I recently appeared on the Patt Morrison Show in southern California opposite Paul Helmke of the Brady Campaign to Prevent Gun Violence in a segment that begs the question of what gun control laws will look like if the Supreme Court incorporates the Second Amendment with the McDonald v. Chicago case. The audio of the program is here, but the issue merits a more detailed discussion than I could get into on the radio.
The litigation over the boundaries of the Second Amendment in the District of Columbia previews the kinds of gun laws that will face court scrutiny.
First, certain restrictions on the purchase of firearms will likely be overturned. California maintains a “safe gun roster” of handguns that manufacturers have successfully submitted for safety testing. Following the Heller decision, the District adopted California’s roster. The roster is very specific, and handgun models are certified “safe” right down to the color. The District rejected applications to register two-tone guns, discontinued models, and guns not on the California roster. Three plaintiffs filed suit, alleging that this policy violated constitutional protections against irrational administrative regulations. The District relented, expanding its roster to include the “safe handguns” listings for Maryland and Massachusetts.

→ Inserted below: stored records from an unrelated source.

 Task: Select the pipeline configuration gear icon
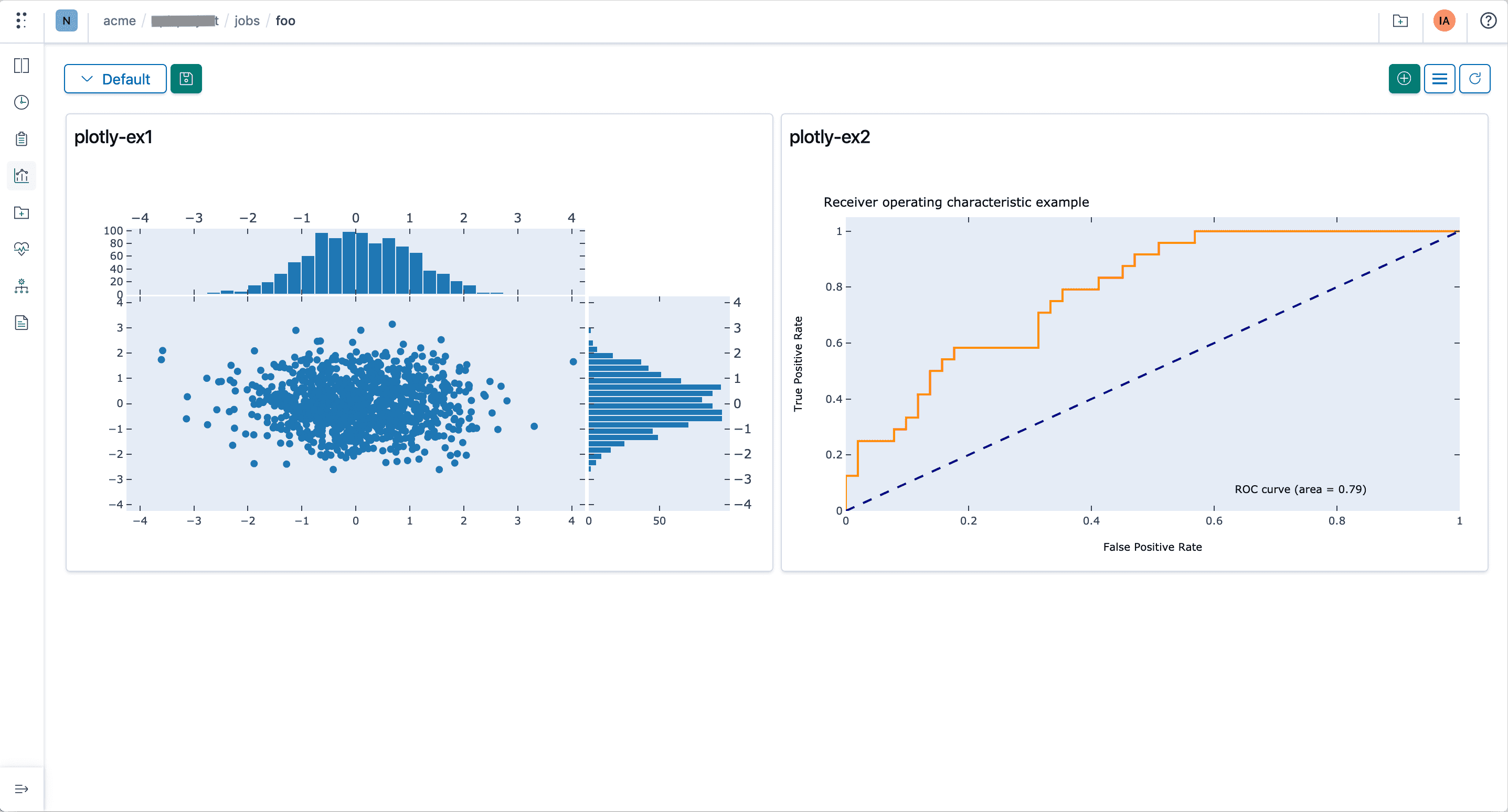click(21, 286)
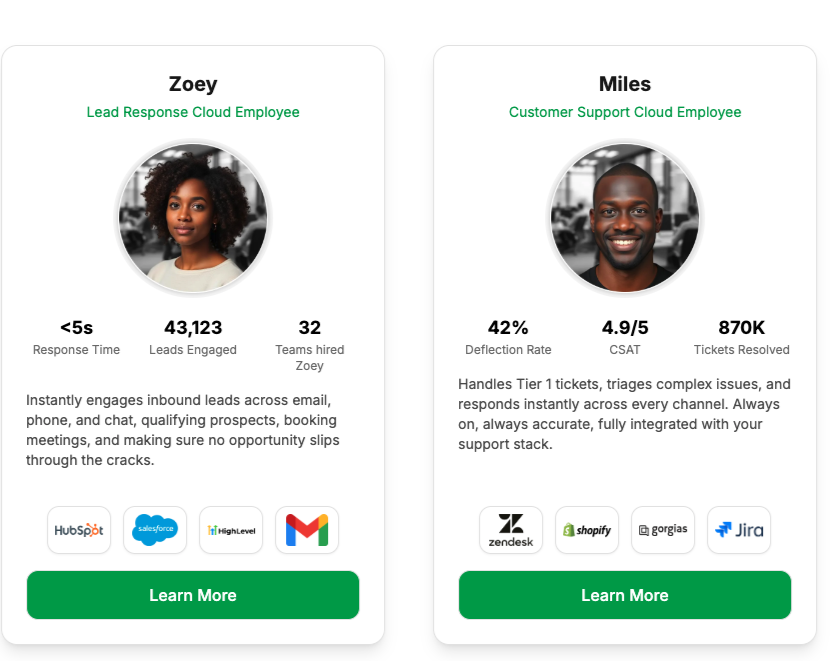Select the Shopify logo icon

[587, 530]
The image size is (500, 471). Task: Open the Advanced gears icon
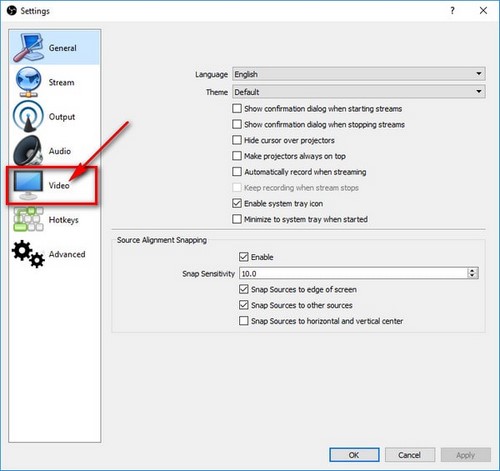click(x=28, y=254)
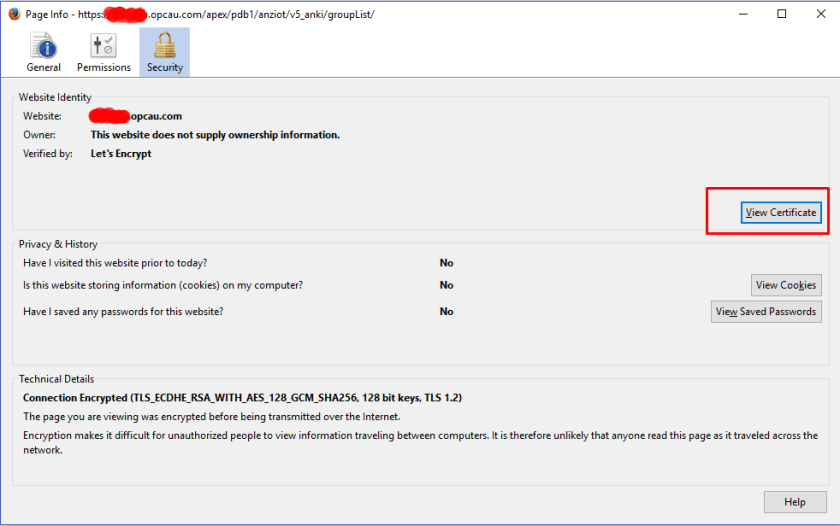Click the Technical Details section heading

[56, 379]
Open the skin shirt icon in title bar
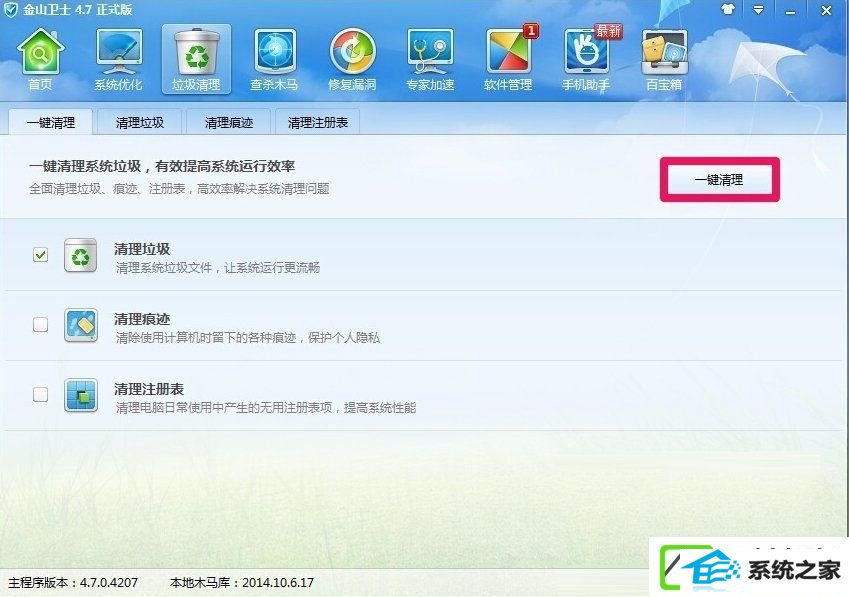 [728, 10]
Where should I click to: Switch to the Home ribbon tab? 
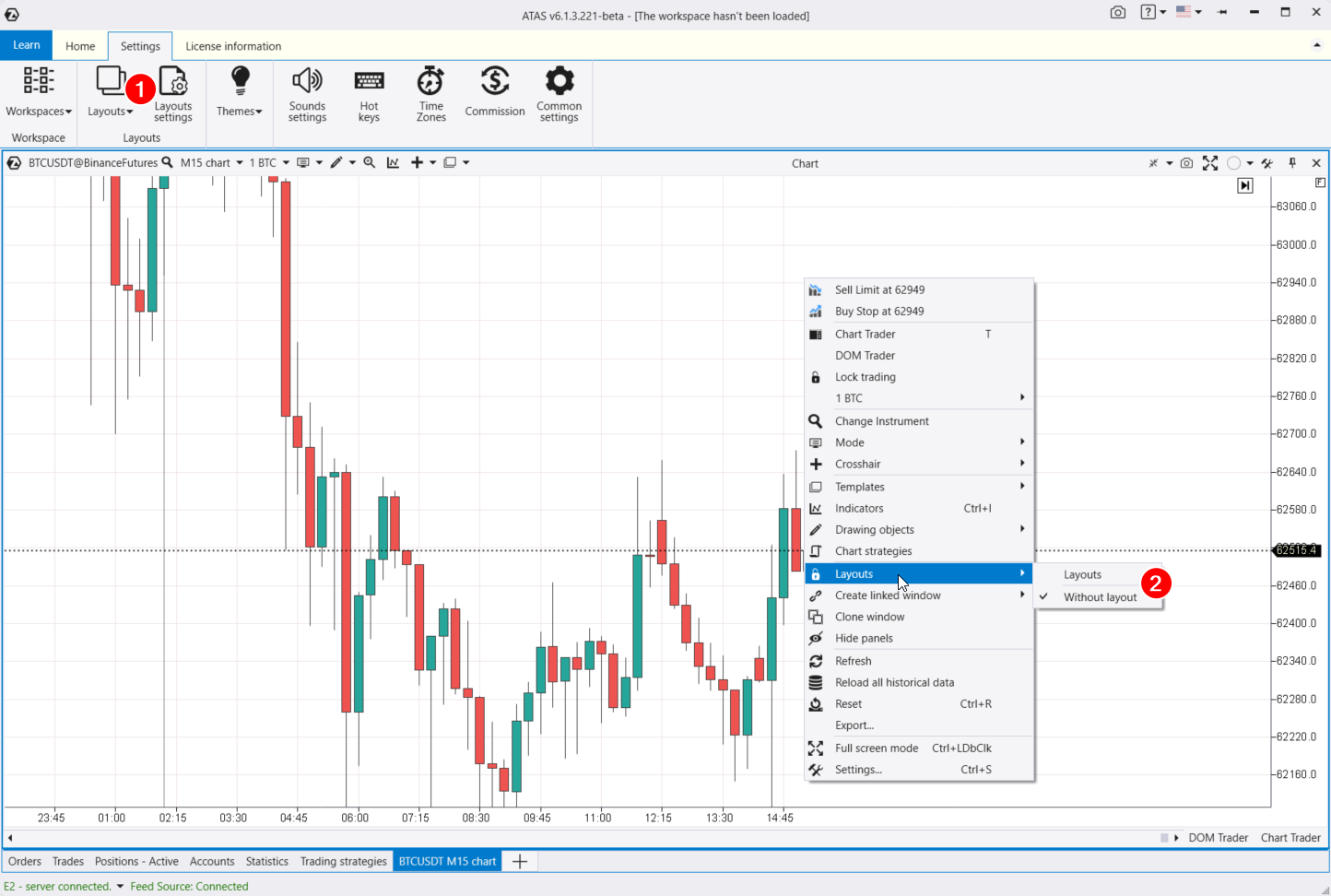80,46
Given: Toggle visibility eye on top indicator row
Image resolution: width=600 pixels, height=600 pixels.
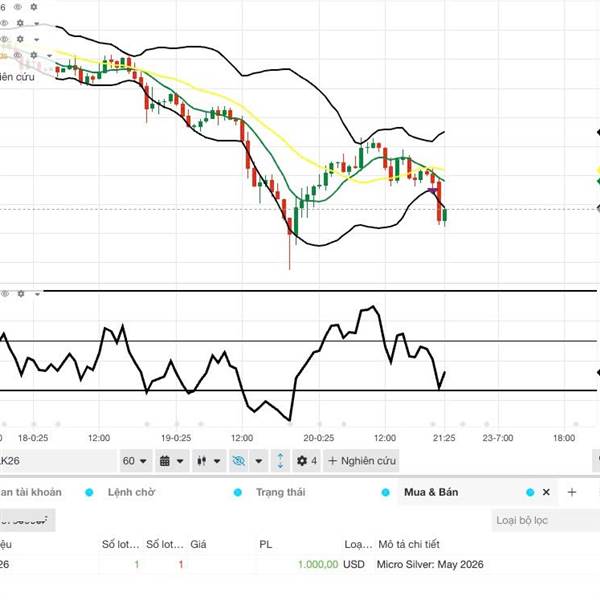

California courts are likely to reach similar conclusions. The Calguns Foundation has a plaintiff who wants to register a Glock handgun. The state has certified the right-handed but not the ambidextrous version, and the Calguns plaintiff was born without a right arm below the elbow. This compelling case, along with others parallel to the DC plaintiffs, will force California to open up its roster.
Second, jurisdictions will be forced to allow some form of handgun carry, either open or concealed. Outright bans on concealed carry cited in cases from the mid-1800’s come from a time when it was assumed that only brigands carried handguns concealed, and it was an unquestioned right of the people to carry arms openly wherever they went. States and localities will not be able to delete the right to bear arms from the right to keep and bear arms.
My colleague Tom Palmer is currently litigating this issue in the District of Columbia (complaint here), and states will have to confront the plain text of the Second Amendment and clear historical recognition of a right to be armed outside the home.
California allows open carry as long as the handgun is unloaded, but Los Angeles and other jurisdictions in the state refuse to issue concealed handgun permits. California will probably opt for concealed carry when push comes to shove. Public views have shifted to an “out of sight, out of mind” mentality, and concealed carry is the rule in most states. A California police officer recently put a comment up on Facebook that proposes intimidating open carriers with violence. “Haha, we had one guy last week try to do it! He got proned out and reminded where he was at and that turds will jack him for his gun in a heartbeat!” Turds indeed.
This brings us back to the Starbucks controversy that prompted the radio segment. Gun control proponents asked Starbucks to ban firearms from their coffee shops, and gun rights activists asked that they continue their current policy of following the law of the jurisdiction where each franchise is located.
The call-ins to the radio show expressed a willingness to boycott Starbucks if it keeps its “follow the law” policy, but that’s a rationale to boycott gas stations, grocery stores, and restaurants across the nation. If self-defense scares you that much, the best advice is to stay home. Or venture out and be a good victim.
Callers also expressed concerns about off-duty cops brandishing guns while intoxicated, and this is something we should take seriously. As I’ve said before, no magical powers accrue to a sworn officer. That’s a great case for barring everyone from carrying and drinking in public, law enforcement officers included. Federal law does this – the Law Enforcement Officers Safety Act allows current and retired law enforcement officers to carry concealed nationwide but requires that they not be under the influence while doing so. The same can’t be said for some state laws that make law enforcement officers a higher class of citizens than everyone else. Virginia allows retired law enforcement officers from any jurisdiction to imbibe while armed, but citizens with concealed handgun permits must transition from concealed carry to open carry when entering an establishment that serves alcohol for on-premises consumption. Better to treat permit holders and officers alike, and allow carry in restaurants but bar alcohol consumption while armed.
It’s unclear what the patchwork of gun laws across the nation will look like in ten years, but Eugene Volokh gives a framework for analysis in this article. Cato held an event the day before oral argument of the McDonald case, and our brief is available here. Ilya Shapiro and Josh Blackman discussed the application of the Privileges or Immunities Clause in this excellent article, and provided some post-argument commentary.